WHAT TO WORK ON: Return the material unaltered, line by line.

GIVEN RECORDS:
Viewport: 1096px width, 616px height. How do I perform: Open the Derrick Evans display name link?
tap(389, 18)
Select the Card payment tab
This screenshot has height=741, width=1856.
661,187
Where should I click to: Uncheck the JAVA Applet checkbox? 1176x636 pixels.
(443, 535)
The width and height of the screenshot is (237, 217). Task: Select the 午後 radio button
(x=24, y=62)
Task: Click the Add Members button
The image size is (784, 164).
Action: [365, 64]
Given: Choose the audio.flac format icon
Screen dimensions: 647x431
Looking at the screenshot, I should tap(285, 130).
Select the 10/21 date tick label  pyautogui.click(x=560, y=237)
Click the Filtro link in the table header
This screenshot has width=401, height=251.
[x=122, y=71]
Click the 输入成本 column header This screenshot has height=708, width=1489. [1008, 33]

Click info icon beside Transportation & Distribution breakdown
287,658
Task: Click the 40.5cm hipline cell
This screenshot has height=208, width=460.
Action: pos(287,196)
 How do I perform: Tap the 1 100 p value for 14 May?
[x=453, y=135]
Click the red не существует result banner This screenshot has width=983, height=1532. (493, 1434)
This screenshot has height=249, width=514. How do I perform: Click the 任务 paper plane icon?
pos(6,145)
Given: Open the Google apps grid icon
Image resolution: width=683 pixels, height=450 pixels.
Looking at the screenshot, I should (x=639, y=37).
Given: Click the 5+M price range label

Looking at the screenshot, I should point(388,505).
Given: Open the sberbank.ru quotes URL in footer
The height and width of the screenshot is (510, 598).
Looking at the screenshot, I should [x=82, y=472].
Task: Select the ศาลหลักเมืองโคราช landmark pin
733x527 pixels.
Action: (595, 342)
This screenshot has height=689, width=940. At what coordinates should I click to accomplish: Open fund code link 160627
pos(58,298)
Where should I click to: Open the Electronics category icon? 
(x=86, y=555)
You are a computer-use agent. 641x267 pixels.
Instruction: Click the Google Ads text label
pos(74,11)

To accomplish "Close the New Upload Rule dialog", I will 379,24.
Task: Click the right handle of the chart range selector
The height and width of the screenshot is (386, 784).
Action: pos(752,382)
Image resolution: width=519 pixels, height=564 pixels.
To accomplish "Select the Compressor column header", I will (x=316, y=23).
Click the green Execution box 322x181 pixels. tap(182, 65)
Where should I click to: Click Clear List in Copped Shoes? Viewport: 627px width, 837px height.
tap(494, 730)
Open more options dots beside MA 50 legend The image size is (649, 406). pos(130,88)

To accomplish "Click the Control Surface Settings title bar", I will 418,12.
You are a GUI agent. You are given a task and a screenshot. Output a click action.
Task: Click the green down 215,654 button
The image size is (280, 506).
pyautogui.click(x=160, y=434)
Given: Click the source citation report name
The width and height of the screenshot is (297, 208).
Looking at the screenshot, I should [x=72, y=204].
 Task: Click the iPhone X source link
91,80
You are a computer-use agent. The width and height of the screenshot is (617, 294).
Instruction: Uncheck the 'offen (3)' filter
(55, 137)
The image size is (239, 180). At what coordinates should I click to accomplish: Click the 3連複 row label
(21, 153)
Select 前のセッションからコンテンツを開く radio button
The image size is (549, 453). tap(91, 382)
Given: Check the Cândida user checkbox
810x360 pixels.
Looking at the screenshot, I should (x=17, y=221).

ANSWER FOR THE TASK:
Viewport: 1096px width, 616px height. How do I perform: Open the Derrick Evans display name link?
tap(389, 18)
Select the Card payment tab
This screenshot has height=741, width=1856.
661,187
Where should I click to: Uncheck the JAVA Applet checkbox? 1176x636 pixels.
(443, 535)
The width and height of the screenshot is (237, 217). Task: Select the 午後 radio button
(x=24, y=62)
Task: Click the Add Members button
The image size is (784, 164).
Action: [365, 64]
Given: Choose the audio.flac format icon
Screen dimensions: 647x431
Looking at the screenshot, I should tap(285, 130).
Select the 10/21 date tick label  pyautogui.click(x=560, y=237)
Click the Filtro link in the table header
This screenshot has width=401, height=251.
[x=122, y=71]
Click the 输入成本 column header This screenshot has height=708, width=1489. [1008, 33]

Click info icon beside Transportation & Distribution breakdown
287,658
Task: Click the 40.5cm hipline cell
This screenshot has height=208, width=460.
Action: pos(287,196)
 How do I perform: Tap the 1 100 p value for 14 May?
[x=453, y=135]
Click the red не существует result banner This screenshot has width=983, height=1532. (493, 1434)
This screenshot has height=249, width=514. How do I perform: Click the 任务 paper plane icon?
pos(6,145)
Given: Open the Google apps grid icon
Image resolution: width=683 pixels, height=450 pixels.
Looking at the screenshot, I should (x=639, y=37).
Given: Click the 5+M price range label

Looking at the screenshot, I should point(388,505).
Given: Open the sberbank.ru quotes URL in footer
The height and width of the screenshot is (510, 598).
Looking at the screenshot, I should [x=82, y=472].
Task: Select the ศาลหลักเมืองโคราช landmark pin
733x527 pixels.
Action: (595, 342)
This screenshot has height=689, width=940. At what coordinates should I click to accomplish: Open fund code link 160627
pos(58,298)
Where should I click to: Open the Electronics category icon? 
(x=86, y=555)
You are a computer-use agent. 641x267 pixels.
Instruction: Click the Google Ads text label
pos(74,11)

To accomplish "Close the New Upload Rule dialog", I will 379,24.
Task: Click the right handle of the chart range selector
The height and width of the screenshot is (386, 784).
Action: pos(752,382)
Image resolution: width=519 pixels, height=564 pixels.
To accomplish "Select the Compressor column header", I will (x=316, y=23).
Click the green Execution box 322x181 pixels. tap(182, 65)
Where should I click to: Click Clear List in Copped Shoes? Viewport: 627px width, 837px height.
tap(494, 730)
Open more options dots beside MA 50 legend The image size is (649, 406). pos(130,88)

To accomplish "Click the Control Surface Settings title bar", I will 418,12.
You are a GUI agent. You are given a task and a screenshot. Output a click action.
Task: Click the green down 215,654 button
The image size is (280, 506).
pyautogui.click(x=160, y=434)
Given: Click the source citation report name
The width and height of the screenshot is (297, 208).
Looking at the screenshot, I should [x=72, y=204].
 Task: Click the iPhone X source link
91,80
You are a computer-use agent. The width and height of the screenshot is (617, 294).
Instruction: Uncheck the 'offen (3)' filter
(55, 137)
The image size is (239, 180). At what coordinates should I click to accomplish: Click the 3連複 row label
(21, 153)
Select 前のセッションからコンテンツを開く radio button
The image size is (549, 453). tap(91, 382)
Given: Check the Cândida user checkbox
810x360 pixels.
Looking at the screenshot, I should (x=17, y=221).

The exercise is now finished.